Flooding in Fairbanks

Fairbanks Flood of 1905

Drifting Down the Streets of Fairbanks during the Flood of 1905

Flooding is nothing new in Fairbanks.   June Allen reports that in 1905 the town was flooded when ice piled up against a bridge in Fairbanks, damming the river.   In order to save the town the bridge had to be dynamited, releasing the waters behind it.

I grew up in Fairbanks so I heard many stories about the flood of 1967. We lived out on Farmer’s Loop, so friends who lived in low-lying areas came and stayed with us, filling the house with people. Other people lived in my dad’s office at the University.   My dad tells stories about taking his riverboat into downtown Fairbanks to rescue food and other items from people’s homes.   When I was a child I remember seeing flood stains high on the walls of my elementary school classrooms and in other locations around town, but those physical reminders of the flood have probably all been painted over or torn down by now.   My parents make the flood sound like a long party and an adventure, but for people who lost their homes or their loved ones, it was a very different experience.

Fairbanks during 1967 Flood

Fairbanks during the 1967 Flood

The 1967 flood was simply caused by too much rain.   Ned Rozell reports  that in August the jet stream tilts northward, allowing moist air to slip between the Kuskokwim Mountains and the Alaska Range (see map) and to reach Fairbanks without dropping all of its rains south of us.   This moist air then hits the Yukon-Tanana uplands and is forced upwards, cooling the air and causing it to drop its rain.   That makes August a rainy month in Fairbanks almost every year.   However 1967 was rainier than usual.

Neil Davis reports  that in July of that year a low-pressure zone to the north of Alaska and a high pressure zone over the North Pacific funneled moist air into Fairbanks, which got 3.34 inches of rain that month instead of the usual 1.84 inches.   My dad recalls gray day after gray day, the ground completely saturated with water.   Then in August the rains came, as they usually do, but more so.   That year (according to Neil Davis) a decaying tropical circulation pattern in the northwest Pacific brought an extra load of water, which got pushed up between the mountain ranges as typically happens in August.   Up near Chena Hot Springs, in the headwaters of the Chena River, 6.93 inches of rain fell in one week (Aug. 8-15th) far more than the 2 to 4 inches that usually fall there during the whole month of August.   Since this water was falling on saturated ground it could not infiltrate and had to run down into the streams that feed the Chena River.

On August 15th the water spilled over the banks of the Chena River and flooded Fairbanks, causing the loss of seven lives and about $80 -$200 million dollars in property damage (sources vary on this).   Close to 7,000 people were evacuated from their homes in downtown Fairbanks, going to live with friends in high places (literally) and in offices and classrooms at the University.

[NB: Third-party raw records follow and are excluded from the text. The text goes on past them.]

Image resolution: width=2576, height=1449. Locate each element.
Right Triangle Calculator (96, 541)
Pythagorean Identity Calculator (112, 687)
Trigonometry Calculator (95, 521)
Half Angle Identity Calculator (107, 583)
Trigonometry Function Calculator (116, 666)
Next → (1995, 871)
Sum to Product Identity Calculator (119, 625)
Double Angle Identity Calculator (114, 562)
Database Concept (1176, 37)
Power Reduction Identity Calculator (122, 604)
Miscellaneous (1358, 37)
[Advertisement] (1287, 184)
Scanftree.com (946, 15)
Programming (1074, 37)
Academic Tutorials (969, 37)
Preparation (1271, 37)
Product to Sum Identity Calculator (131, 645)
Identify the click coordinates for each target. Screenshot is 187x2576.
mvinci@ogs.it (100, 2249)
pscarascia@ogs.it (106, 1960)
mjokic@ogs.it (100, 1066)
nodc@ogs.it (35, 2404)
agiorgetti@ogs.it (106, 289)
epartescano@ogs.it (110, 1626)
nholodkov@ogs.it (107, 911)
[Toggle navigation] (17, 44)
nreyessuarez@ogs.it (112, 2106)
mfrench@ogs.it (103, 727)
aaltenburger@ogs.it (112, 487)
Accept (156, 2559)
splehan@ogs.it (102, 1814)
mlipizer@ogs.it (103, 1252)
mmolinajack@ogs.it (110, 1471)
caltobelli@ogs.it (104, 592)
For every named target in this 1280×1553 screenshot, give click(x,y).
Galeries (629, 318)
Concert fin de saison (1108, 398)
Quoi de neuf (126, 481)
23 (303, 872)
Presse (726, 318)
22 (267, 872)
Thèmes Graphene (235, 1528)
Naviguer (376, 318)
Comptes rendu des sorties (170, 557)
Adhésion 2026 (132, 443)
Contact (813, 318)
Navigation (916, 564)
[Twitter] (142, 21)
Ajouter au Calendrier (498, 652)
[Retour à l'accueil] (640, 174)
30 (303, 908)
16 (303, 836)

Flood Control project photo

The Flood Gates

The Chena River Flood Control project was first authorized by the Flood Control Act of 1958, but it wasn’t until after the 1967 flood that action began to take place. Construction began on the project in 1970 and thedam and floodway were considered operational in 1979.   When Ned Rozell wrote his article in 2010 the Flood Control Project had been used fourteen times to lower the water level in the Chena.   Only once (in the spring of 1992) has water flowed all the way through the project and out into the Tanana.

The flood control project seems to be doing its job, but that doesn’t mean there are no floods in Fairbanks anymore.   In 2008 the Tanana River spilled over its banks west of Fairbanks downstream of the levees that protect downtown Fairbanks and the Airport.   Residents of Salcha experience flooding far more frequently, often because of ice jams up and dams the Tanana River during break-up in the spring, but also because of high rainwater events during the summer.   Before restoration projects removed culverts and replaced them with bridges along Piledriver, Twenty-three Mile and Chena Sloughs , flooding in these areas was even more common than it is today.